Because the pictures are not wanted, give back only the exact text of every entry below.

==========

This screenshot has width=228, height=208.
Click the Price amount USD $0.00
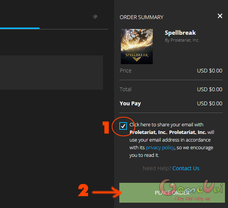[209, 71]
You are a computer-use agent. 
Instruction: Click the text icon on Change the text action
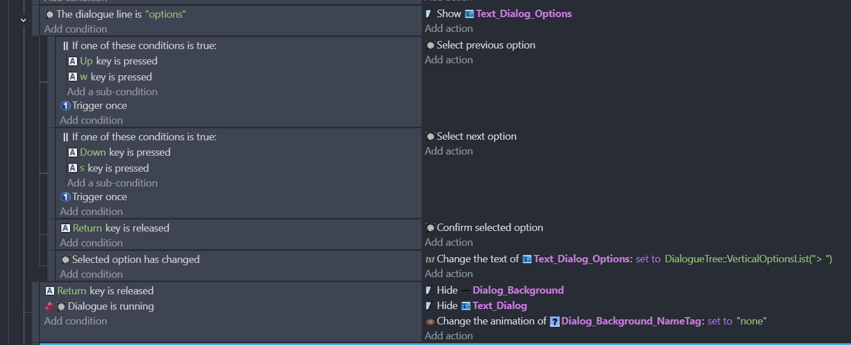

==========

Task output =>
This screenshot has width=228, height=208.
Click the Price amount USD $0.00
[209, 71]
You are a computer-use agent. 
Instruction: Click the text icon on Change the text action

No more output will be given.